Brief → Your copy should match the entries below exactly, apart from the images.

Provided data section start

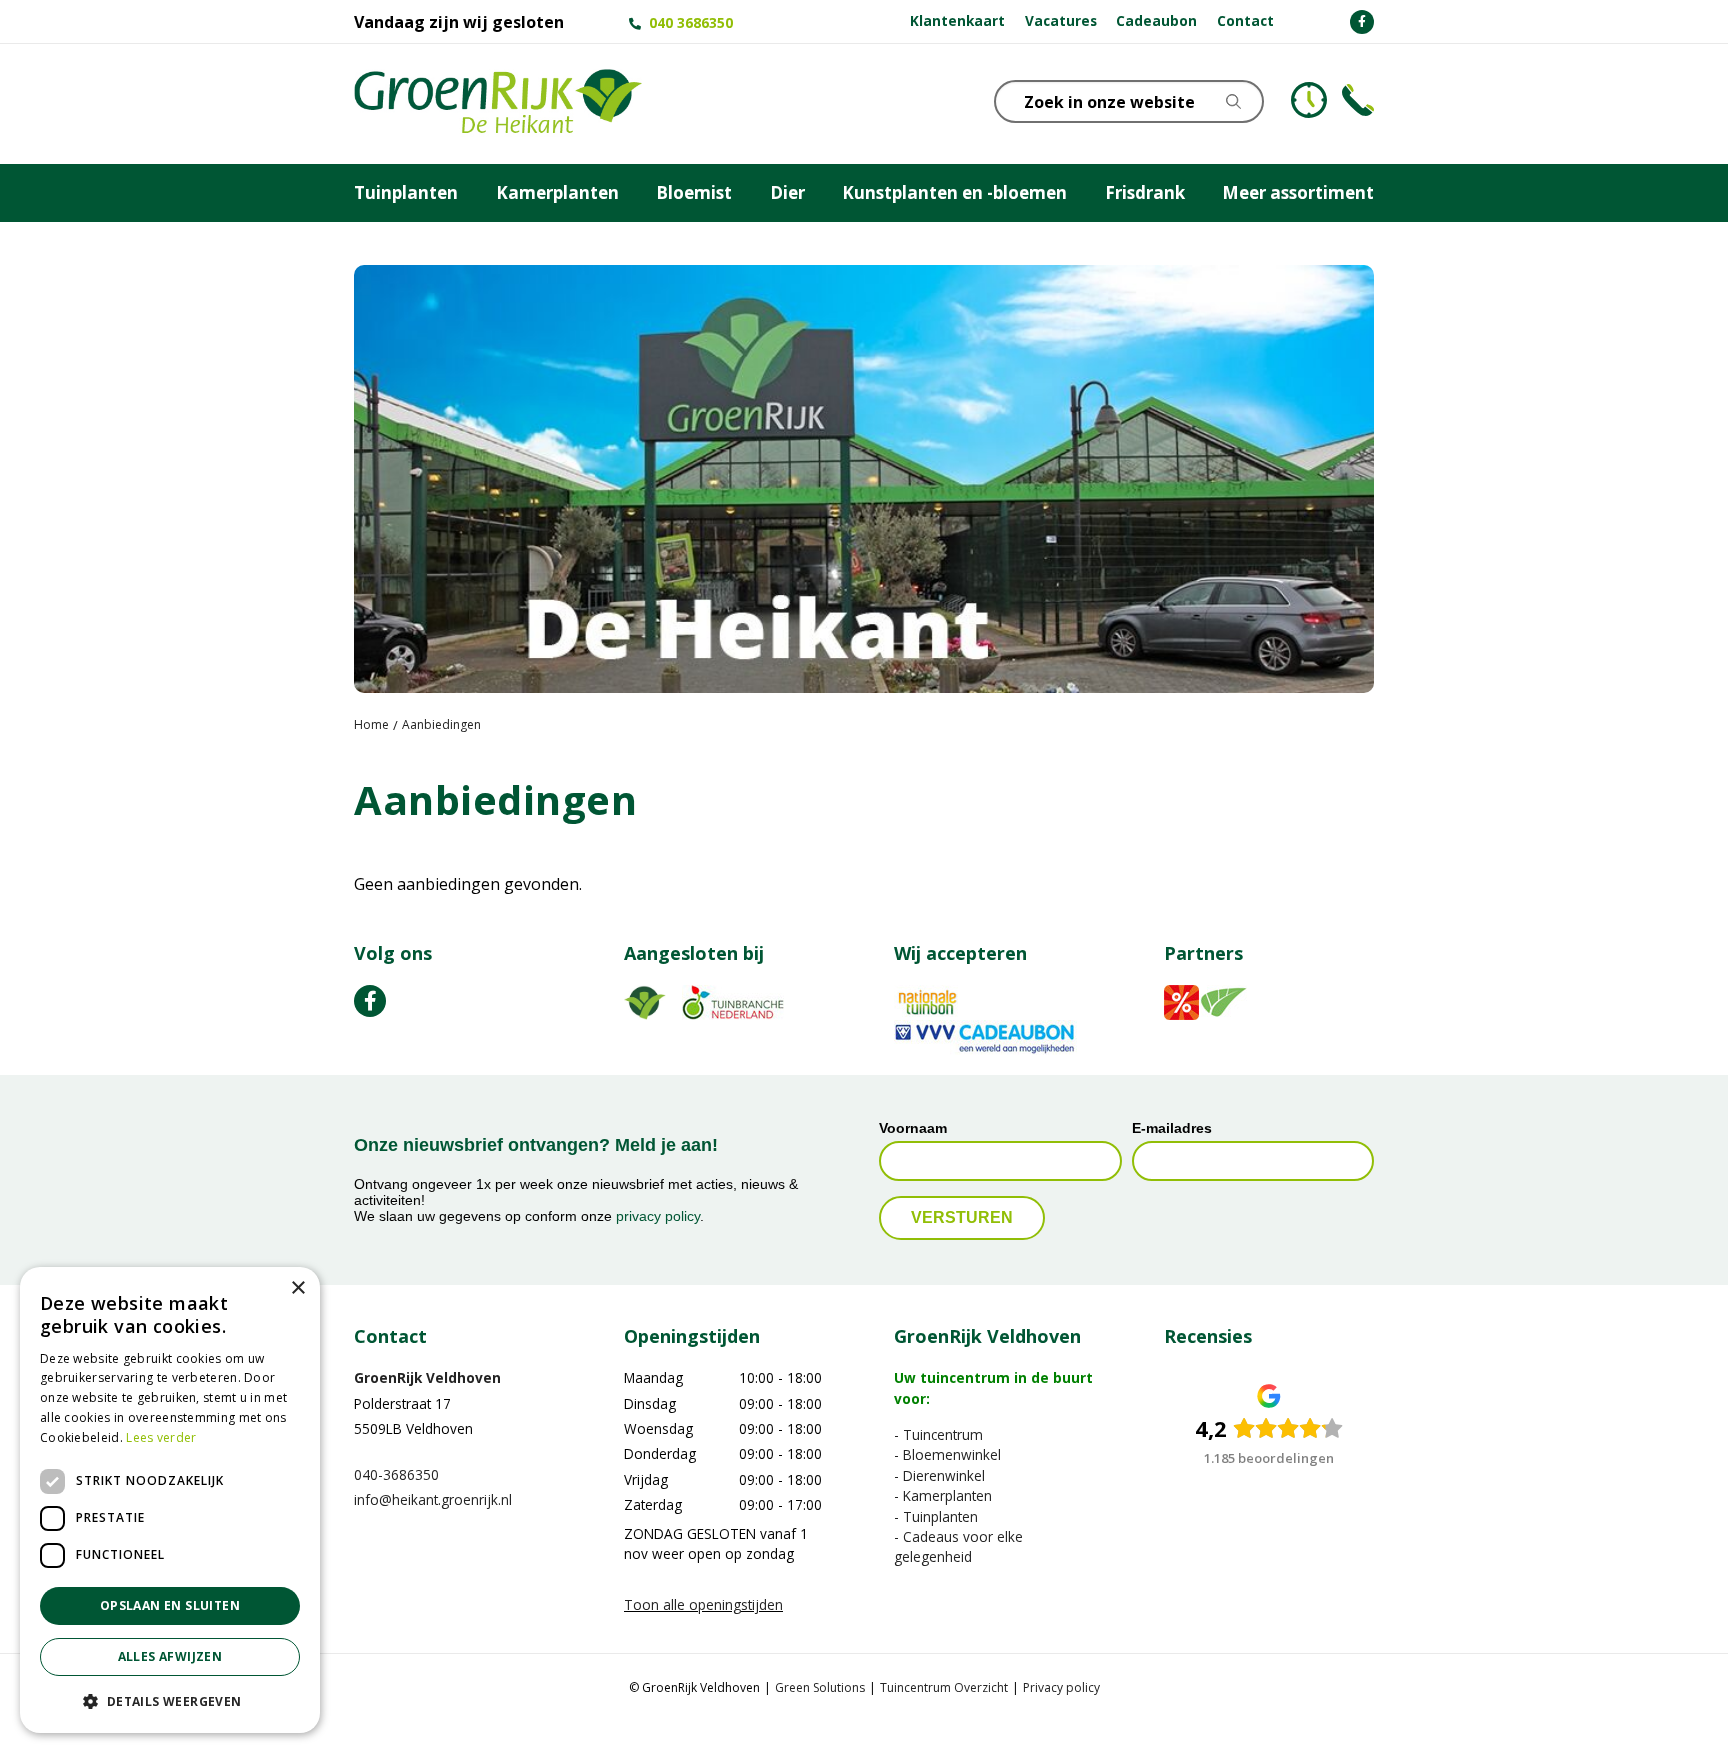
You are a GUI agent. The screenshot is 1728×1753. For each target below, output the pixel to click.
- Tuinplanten (936, 1516)
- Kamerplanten (943, 1496)
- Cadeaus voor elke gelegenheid (958, 1546)
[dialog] (170, 1500)
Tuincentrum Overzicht (944, 1688)
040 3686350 (691, 22)
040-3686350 (396, 1474)
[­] (1362, 22)
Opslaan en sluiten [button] (170, 1605)
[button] (170, 1701)
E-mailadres (1172, 1128)
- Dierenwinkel (939, 1475)
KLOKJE (1309, 100)
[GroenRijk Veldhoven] (498, 104)
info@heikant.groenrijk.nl (433, 1500)
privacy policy (658, 1217)
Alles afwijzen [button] (170, 1656)
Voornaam (913, 1128)
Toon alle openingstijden (703, 1605)
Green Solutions (820, 1688)
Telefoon (1358, 100)
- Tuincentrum (938, 1434)
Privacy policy (1061, 1688)
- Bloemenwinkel (947, 1455)
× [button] (297, 1288)
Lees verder (161, 1437)
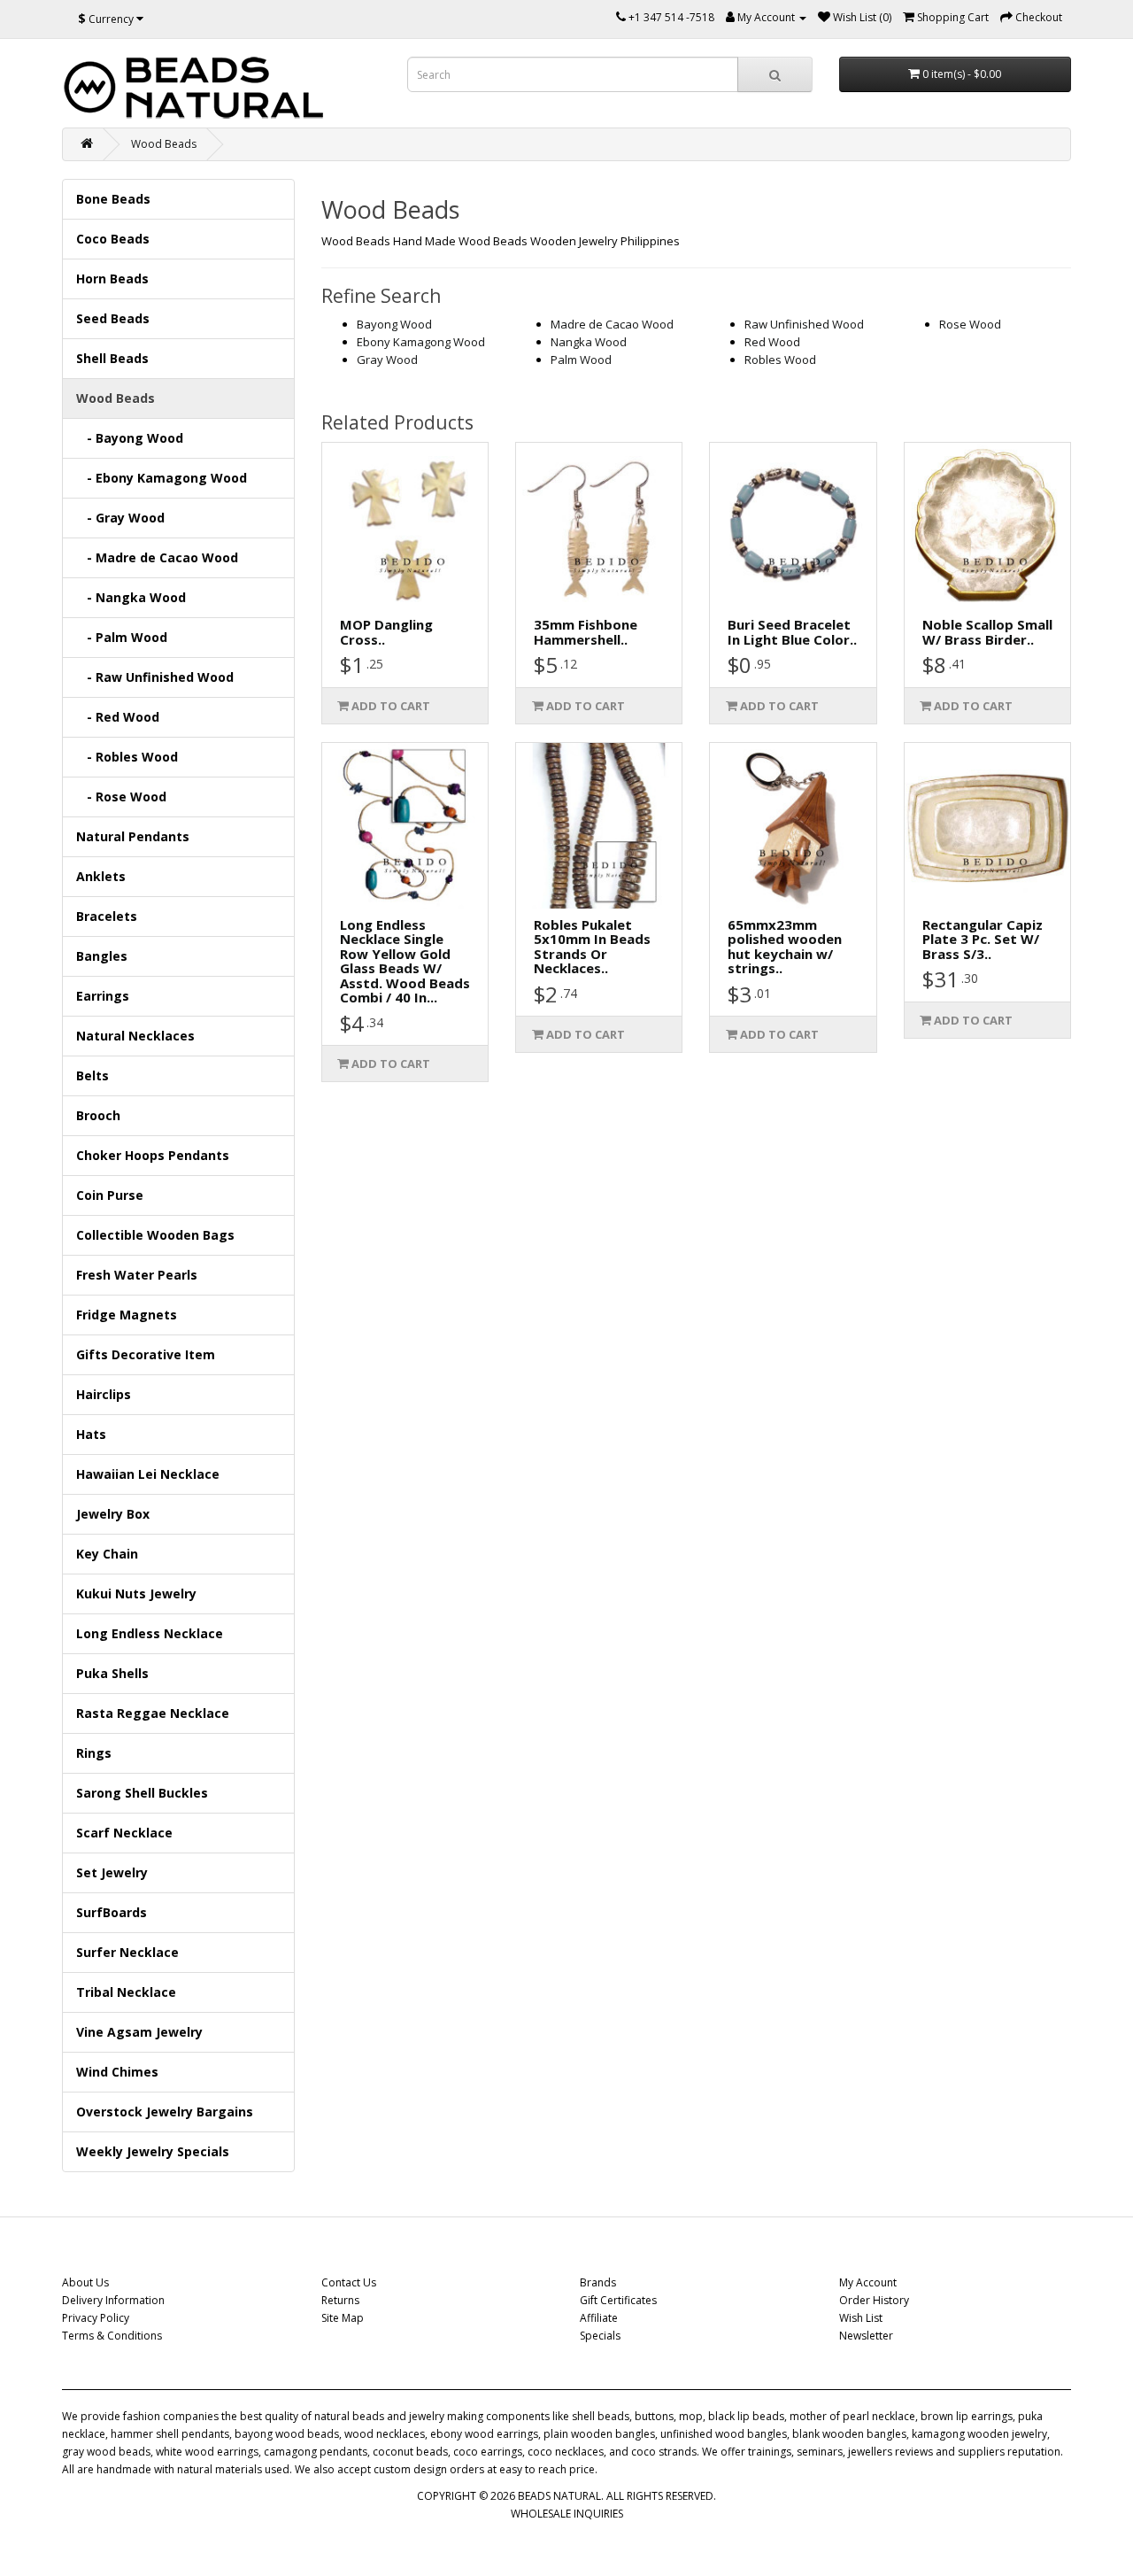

Provided data section end

Response for this exercise →
You are a GUI agent. The screenshot is 1728×1753. For each target below, output the pixel to click.
- Tuinplanten (936, 1516)
- Kamerplanten (943, 1496)
- Cadeaus voor elke gelegenheid (958, 1546)
[dialog] (170, 1500)
Tuincentrum Overzicht (944, 1688)
040 3686350 (691, 22)
040-3686350 (396, 1474)
[­] (1362, 22)
Opslaan en sluiten [button] (170, 1605)
[button] (170, 1701)
E-mailadres (1172, 1128)
- Dierenwinkel (939, 1475)
KLOKJE (1309, 100)
[GroenRijk Veldhoven] (498, 104)
info@heikant.groenrijk.nl (433, 1500)
privacy policy (658, 1217)
Alles afwijzen [button] (170, 1656)
Voornaam (913, 1128)
Toon alle openingstijden (703, 1605)
Green Solutions (820, 1688)
Telefoon (1358, 100)
- Tuincentrum (938, 1434)
Privacy policy (1061, 1688)
- Bloemenwinkel (947, 1455)
× [button] (297, 1288)
Lees verder (161, 1437)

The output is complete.